Designers of statistical software often make the error that the closed world approach is sufficient. Examination of the Interface proceedings from the 1970s will reveal that command line systems began this way but soon had statisticians hitting the edges of the system's possibilities. To quote but one source:
``Even the statistician's operating language, context and syntax, became formed from the names of available programs and functions. In order to regain his individuality, it became necessary for the thinking statistician to teach computers to do his wishes ...That is, he had to learn to program or hire a programmer.'' ...Guthrie (1975, pp 8-9)In fairly short order, `macro' capabilities which permitted programming were added to most command language systems.
Similarly, direct manipulation interfaces are often first built for either wide and shallow structures or narrow and deep ones. A simple example of the former would be a pop-up menu from which to choose a singe item. A more complex example would be a stand-alone interactive graphic - such as a brushable scatterplot matrix or a grand tour type dynamic scatterplot. An example of a narrow and deep structure would be the sequential prompting for information preparatory to proper execution of some task.
Direct manipulation interfaces can be made to work very well for either kind of structure (wide and shallow or narrow and deep). But, as with the early command line interfaces, if this is all that the user can do then the software soon becomes overly restrictive.
When it becomes apparent that the interface does not meet perceived needs, or perhaps in response to users requests for certain functionality, designers often give into creeping featurism, the first of D.A. Norman's (1988) ``two deadly temptations''. The result is that `features' are added to the existing design which, if not carefully done, quickly add to its complexity (Norman, 1988, believes that the complexity grows with the square of the number of features). The resulting more complicated design can be rendered less useful than the original simpler design.
Creeping featurism is to be avoided. If it cannot, the only solution is in a careful organization of the design: to modularize, to divide and conquer.
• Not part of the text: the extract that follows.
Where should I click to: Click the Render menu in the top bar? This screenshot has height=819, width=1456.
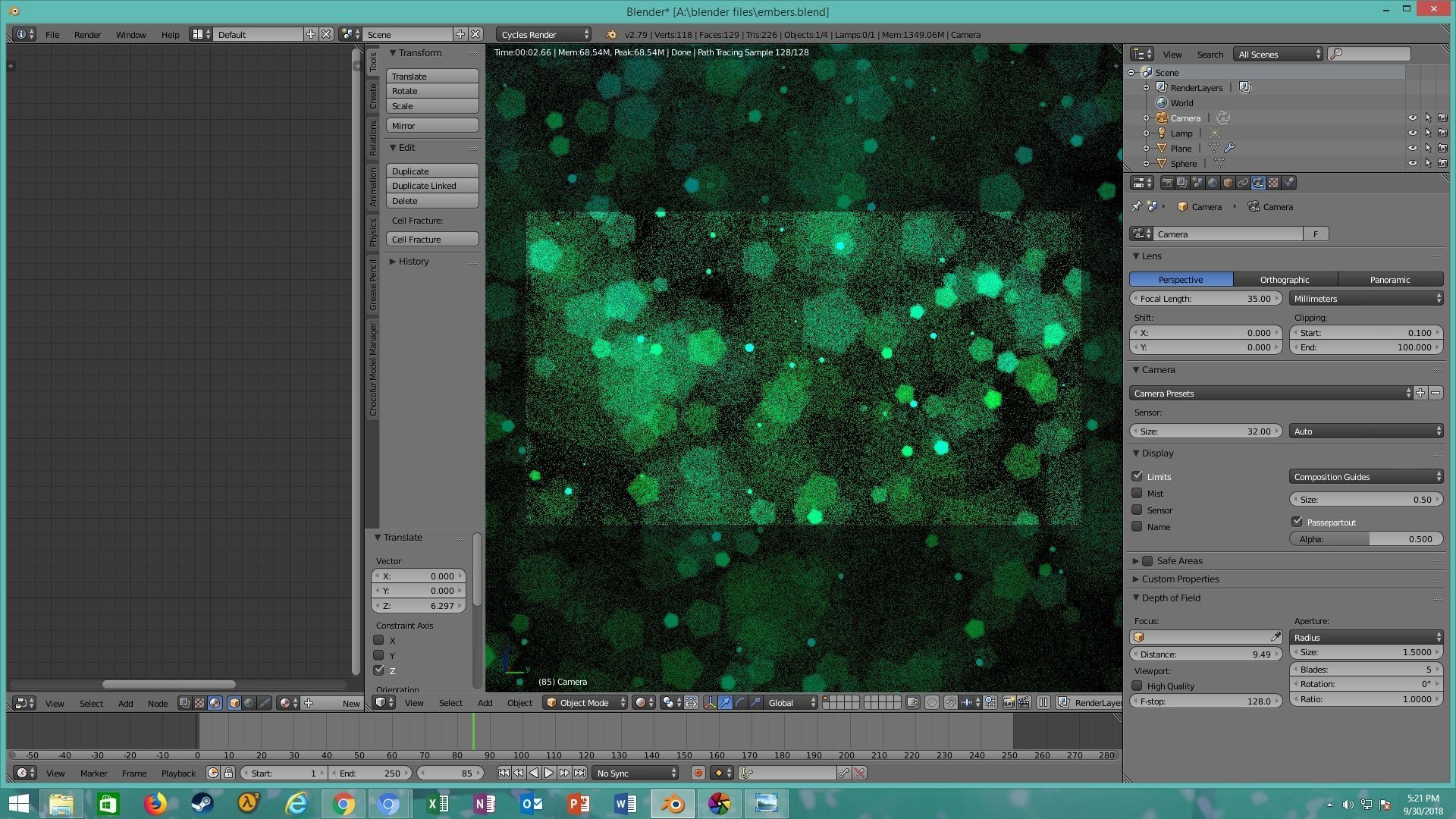(87, 34)
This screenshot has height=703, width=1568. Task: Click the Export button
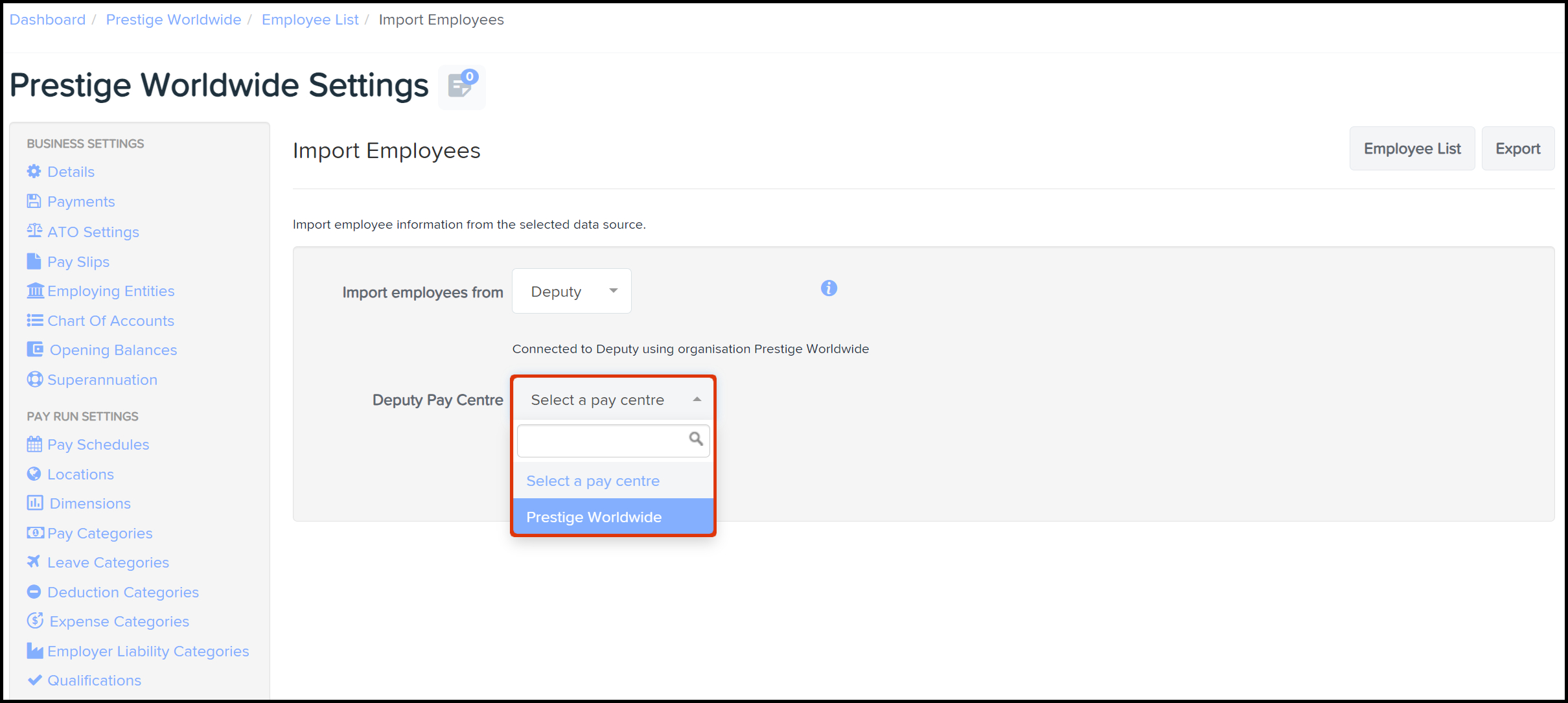(x=1517, y=149)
Gratuitous addition of features adds unneeded complexity.
Sometimes complexity is introduced intentionally - as if it were desirable itself. This is Norman's second deadly temptation - the worshipping of false images. In a graphical user interface we might see all features made available at once with gratuitous use of multiple colours, buttons, knobs, etc. The false image is that a complex interface implies technical sophistication, when the reality is that complexity leads to confusion. Again the best advice is avoidance - keep things as simple as possible.
Interactive statistical analysis is substantively more difficult than the game presented at the beginning of Section 2. Yet it is hoped that software can be designed which, like the tic-tac-toe representation of Section 2, will considerably simplify the interaction between user and system. Complexity is to be managed by the system so that the user is freed to concentrate on the analysis. Achieving this is no easy task.
A mixed strategy of direct manipulation and keyboard commands is desirable. Moreover, because some tasks will always be outside the existing design, programmatic control needs to be available to the user. Programmatic control can come from either the keyboard or from direct manipulation - an early statistical example of some programming functionality in a graphical user interface can be seen in Desvignes and Oldford (1988) - although the keyboard is likely to remain the programming input device of choice.
Having the user able to concentrate on the analysis implies that interaction with the system needs to be in terms which are familiar to an analyst as opposed to a programmer. Statistical analysis concepts must form the fabric by which direct manipulation interfaces and text-based programming are seamlessly integrated. This is the fundamental design challenge for interactive statistical systems.